View from the house

The government has brought in a competition bill which introduces aung. prohibition of restrictive agreements and of abuses of dominant market positions.

Previous monopoly and anti-competitive practice controls are replaced, as is the framework for controlling restrictive agreements.

The bill aligns UK domestic competition law with the Treaty of Rome and alters the structures and responsibilities of the UK competition authorities.

The government has said it will not necessarily be the case that parties will be entitled to an oral hearing. The Director General might have oral hearings, but there may be circumstances where he might want to take comments from interested parties and may be happy with what they say without moving to oral hearings.
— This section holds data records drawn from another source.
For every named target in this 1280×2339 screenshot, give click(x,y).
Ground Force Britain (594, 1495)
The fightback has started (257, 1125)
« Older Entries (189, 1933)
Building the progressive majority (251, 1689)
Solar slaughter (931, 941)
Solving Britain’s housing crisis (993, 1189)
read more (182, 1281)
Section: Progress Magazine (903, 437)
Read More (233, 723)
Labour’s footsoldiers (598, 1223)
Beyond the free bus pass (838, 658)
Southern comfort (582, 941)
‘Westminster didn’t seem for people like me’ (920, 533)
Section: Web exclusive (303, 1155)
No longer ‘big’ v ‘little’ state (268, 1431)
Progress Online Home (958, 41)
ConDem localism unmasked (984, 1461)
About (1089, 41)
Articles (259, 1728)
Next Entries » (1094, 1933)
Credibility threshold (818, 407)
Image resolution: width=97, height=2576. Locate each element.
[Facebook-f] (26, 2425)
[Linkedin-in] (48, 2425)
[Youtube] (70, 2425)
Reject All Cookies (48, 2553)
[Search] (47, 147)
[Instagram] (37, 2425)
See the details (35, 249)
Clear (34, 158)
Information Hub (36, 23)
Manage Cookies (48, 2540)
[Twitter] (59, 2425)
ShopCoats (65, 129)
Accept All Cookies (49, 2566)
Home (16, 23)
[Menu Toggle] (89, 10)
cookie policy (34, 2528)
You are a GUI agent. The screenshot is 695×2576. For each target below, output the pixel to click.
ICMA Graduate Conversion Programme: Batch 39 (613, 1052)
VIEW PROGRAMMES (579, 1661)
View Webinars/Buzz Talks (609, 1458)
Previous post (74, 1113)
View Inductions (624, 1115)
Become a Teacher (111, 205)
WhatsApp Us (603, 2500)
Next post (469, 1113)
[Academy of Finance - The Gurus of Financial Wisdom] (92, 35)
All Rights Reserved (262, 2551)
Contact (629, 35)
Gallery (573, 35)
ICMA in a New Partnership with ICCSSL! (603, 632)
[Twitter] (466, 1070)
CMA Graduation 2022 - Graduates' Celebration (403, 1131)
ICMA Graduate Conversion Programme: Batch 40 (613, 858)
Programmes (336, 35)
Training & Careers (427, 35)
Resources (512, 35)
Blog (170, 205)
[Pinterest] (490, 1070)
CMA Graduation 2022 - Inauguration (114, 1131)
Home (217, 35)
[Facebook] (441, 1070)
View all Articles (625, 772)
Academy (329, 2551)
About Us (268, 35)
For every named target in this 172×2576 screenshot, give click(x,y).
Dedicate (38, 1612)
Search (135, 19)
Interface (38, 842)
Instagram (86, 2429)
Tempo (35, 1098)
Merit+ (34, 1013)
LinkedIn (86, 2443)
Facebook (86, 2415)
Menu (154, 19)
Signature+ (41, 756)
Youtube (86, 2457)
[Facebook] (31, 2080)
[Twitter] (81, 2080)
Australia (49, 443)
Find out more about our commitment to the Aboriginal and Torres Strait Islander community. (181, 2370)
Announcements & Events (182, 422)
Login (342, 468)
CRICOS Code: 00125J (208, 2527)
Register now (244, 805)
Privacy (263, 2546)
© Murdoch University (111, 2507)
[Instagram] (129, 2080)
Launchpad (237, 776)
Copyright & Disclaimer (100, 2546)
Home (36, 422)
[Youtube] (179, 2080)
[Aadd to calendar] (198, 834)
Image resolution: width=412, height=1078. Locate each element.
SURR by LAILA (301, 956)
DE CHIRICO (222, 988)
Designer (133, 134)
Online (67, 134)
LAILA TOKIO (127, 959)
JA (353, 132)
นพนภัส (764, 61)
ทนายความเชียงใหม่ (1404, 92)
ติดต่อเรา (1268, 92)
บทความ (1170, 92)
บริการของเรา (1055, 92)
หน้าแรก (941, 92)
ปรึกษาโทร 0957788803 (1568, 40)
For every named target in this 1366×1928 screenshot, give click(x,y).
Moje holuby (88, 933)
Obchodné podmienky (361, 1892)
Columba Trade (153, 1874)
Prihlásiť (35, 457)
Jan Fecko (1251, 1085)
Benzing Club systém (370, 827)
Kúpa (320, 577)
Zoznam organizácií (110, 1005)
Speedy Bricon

The reason why the government is saying that the rules might not give an absolute right to an oral hearing is because of the appeals structure.

Under the bill when it becomes law, appeals will be by way of a full rehearing; under European Community law, appeals are by way of judicial review.

The government takes the view that, unlike the Community system, it now provides an appeal body, whereas there is no appeal body at the European Commission. The bill now provides an appeal tribunal – and even beyond the appeal tribunal – on points of law to our courts as well.

There are those who say there should be an absolute right to an oral hearing and, without this absolute right before the Office of Fair Trading, more appeals are likely to go to higher tribunals.

The government replies that, under the Human Rights Act, once on the statute book, the Director General of the OFT will have to ensure there will be a fair hearing for those concerned.

There is criticism that there will be no statutory timetable for investigations or exemptions. The government says the Director General’s rules will set out a timetable in due course once the OFT has experience of the Act when it is in force.

Clearly the devil will be in the detail of the rules to be worked out and then we shall see whether we have now placed on the statute book an efficient competition law.